This month we will look at the resolutions to keep, followed next month by those we might want to put on the back-burner. As with everything, if you have any comments please tweet or ping me!
Resolutions you might want to keep
Experience Design
Experience design (XD) is the practice of designing products, processes, services, events, and environments with a focus placed on the quality of the user experience. From a media perspective, it is important to ensure the various data exchange, device formats and communications channels, which include media, are aligned through a common planning methodology..
Since consumers change slower than technology, this approach will help you stay ahead of the curve and ensure all media experience is relevant, consistent and consumer centric.
Investing in and connecting marketing technology
We have all seen the predictive stats that CMOs will be the biggest investor in technology over the next few years. Why not get ahead of your colleagues by lining up a few relevant conversations over the next few months?
On my list are mobile data and technology companies, next generation programmatic media companies, social data and analytics companies and enterprise CRM business that are looking to take advantage of the deep data assets.
Device Linked Personal IDs
Programmatic technology is currently heating up in the personal ID land grab and a potentially post cookie world. Most are using a data lookup with a deepening reference pool against, in the case of mobile, IMEI IDs, device IDs, browser IDs, app install IDs etc.
I suggest checking which of your agencies and suppliers are using these various data points to cross reference cookies just in case.
Rejuvenating CRM
Customer retention and loyalty will be the buzz word in 2014. Though it’s often seen as marketing led, this area has already merged with traditional CRM activities through enterprise responses such as Sprinklr, among others.
It makes sense to build bridges with these teams across your organisations and align objectives and budgets to achieve a far bigger impact in the year ahead.
Understanding and integrating customer behavioural data
Big data is dead; little data is making a comeback!
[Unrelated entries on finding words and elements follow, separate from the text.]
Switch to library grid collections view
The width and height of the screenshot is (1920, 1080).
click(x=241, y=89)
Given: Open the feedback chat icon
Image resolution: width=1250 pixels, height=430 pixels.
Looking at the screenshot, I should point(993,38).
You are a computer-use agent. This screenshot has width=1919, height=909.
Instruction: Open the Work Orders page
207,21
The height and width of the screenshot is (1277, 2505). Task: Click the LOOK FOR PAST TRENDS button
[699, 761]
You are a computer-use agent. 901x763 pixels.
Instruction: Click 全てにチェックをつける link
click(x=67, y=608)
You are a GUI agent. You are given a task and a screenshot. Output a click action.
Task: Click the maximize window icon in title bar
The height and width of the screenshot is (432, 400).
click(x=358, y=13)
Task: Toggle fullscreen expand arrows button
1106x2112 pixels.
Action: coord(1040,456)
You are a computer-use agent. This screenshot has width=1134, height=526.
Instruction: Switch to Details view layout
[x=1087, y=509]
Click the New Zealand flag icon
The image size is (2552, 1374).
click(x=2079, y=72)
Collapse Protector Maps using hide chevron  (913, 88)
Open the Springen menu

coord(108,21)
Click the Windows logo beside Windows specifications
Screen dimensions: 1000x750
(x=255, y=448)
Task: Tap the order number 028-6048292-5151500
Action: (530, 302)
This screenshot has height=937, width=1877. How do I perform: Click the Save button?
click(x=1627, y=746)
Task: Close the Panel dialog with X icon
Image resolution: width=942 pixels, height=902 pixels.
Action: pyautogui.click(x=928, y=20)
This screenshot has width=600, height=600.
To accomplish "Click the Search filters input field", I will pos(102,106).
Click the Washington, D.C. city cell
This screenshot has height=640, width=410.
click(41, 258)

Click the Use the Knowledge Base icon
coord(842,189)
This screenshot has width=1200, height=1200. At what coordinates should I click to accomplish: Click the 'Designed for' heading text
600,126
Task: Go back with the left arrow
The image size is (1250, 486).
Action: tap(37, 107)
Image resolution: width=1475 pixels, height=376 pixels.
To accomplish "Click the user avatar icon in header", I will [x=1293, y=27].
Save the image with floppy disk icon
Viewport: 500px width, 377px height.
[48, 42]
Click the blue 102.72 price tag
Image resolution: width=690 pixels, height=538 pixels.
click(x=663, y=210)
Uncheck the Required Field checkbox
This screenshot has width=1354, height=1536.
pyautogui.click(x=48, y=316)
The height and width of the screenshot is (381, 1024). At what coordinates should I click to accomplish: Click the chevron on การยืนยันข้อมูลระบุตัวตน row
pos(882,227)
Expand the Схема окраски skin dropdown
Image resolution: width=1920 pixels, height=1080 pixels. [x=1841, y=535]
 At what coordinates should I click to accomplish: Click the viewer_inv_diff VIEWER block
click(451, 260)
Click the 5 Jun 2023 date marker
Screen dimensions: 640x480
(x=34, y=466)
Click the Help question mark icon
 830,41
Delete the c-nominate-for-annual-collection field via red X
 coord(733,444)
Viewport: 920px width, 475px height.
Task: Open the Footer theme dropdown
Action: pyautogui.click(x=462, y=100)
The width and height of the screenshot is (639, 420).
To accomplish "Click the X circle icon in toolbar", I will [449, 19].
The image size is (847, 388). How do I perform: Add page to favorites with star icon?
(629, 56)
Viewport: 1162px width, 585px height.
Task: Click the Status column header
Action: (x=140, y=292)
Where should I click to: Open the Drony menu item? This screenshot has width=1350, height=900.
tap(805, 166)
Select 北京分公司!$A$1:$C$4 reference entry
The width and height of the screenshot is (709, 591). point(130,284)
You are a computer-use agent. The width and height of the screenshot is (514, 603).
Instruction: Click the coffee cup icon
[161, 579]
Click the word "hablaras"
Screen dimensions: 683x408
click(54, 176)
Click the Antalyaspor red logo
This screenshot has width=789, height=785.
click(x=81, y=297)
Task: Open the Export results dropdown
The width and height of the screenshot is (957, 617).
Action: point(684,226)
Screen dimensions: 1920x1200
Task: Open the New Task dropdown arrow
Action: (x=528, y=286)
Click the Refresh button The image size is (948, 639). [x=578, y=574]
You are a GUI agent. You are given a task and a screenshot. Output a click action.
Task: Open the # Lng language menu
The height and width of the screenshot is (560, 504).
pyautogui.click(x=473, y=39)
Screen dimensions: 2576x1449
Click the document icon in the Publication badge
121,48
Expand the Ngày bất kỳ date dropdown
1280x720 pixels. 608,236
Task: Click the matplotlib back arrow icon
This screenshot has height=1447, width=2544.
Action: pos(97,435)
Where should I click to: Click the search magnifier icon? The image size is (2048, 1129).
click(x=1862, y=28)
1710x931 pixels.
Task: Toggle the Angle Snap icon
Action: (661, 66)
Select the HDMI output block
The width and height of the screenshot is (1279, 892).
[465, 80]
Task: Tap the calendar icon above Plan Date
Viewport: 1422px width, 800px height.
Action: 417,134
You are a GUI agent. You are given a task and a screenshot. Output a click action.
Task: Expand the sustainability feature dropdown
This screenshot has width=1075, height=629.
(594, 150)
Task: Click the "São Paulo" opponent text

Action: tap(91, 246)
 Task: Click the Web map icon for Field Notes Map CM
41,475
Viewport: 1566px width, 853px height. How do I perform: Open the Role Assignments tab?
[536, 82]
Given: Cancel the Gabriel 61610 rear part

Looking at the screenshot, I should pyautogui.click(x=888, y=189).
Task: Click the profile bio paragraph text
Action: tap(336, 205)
After all it’s the little data from site analytics and other sources that really help us understand and map consumer journeys.
Understanding these little bits of data means personalisation both from an onsite and offsite perspective is becoming a reality for retailers. I will be speaking with technology and analytic modelling companies to bring their algorithmic approach into our consumer centric media services.
Making mobile relevant
Finally, the year of the mobile is here! It should probably be higher up the list but then it is already a reality for most companies. One area I will be keeping an eye on in the first few months will be mobile measurement indices.
I think it is particularly important to link mobile with post view activity and GPS data sources to ensure we use the channel as more than a branding initiative and stimulator for direct local marketing.
Appreciating owned assets
Media agencies are starting to embrace an owned first strategy rather than the paid first approach that has driven the industry to date.
I think an owned, earned, shared and paid consideration process to planning will shift the bar more this year, as site analytics, rising costs of media, and reducing message stand out become more commonplace.
It’s important to establish metrics in these channels as you head toward the end of Q1. Start by segmenting existing audience data to establish ‘identifiers’ which correlate positively with purchase frequency/size and intent, and consumer retention and loyalty.
These proxies are useful for aligning objectives across departments to ensure you fully utilise your bottom of the funnel, owned assets.
Next month I will look at a few conversations you might want to leave until the summer – when 82% of us will have broken all our resolutions!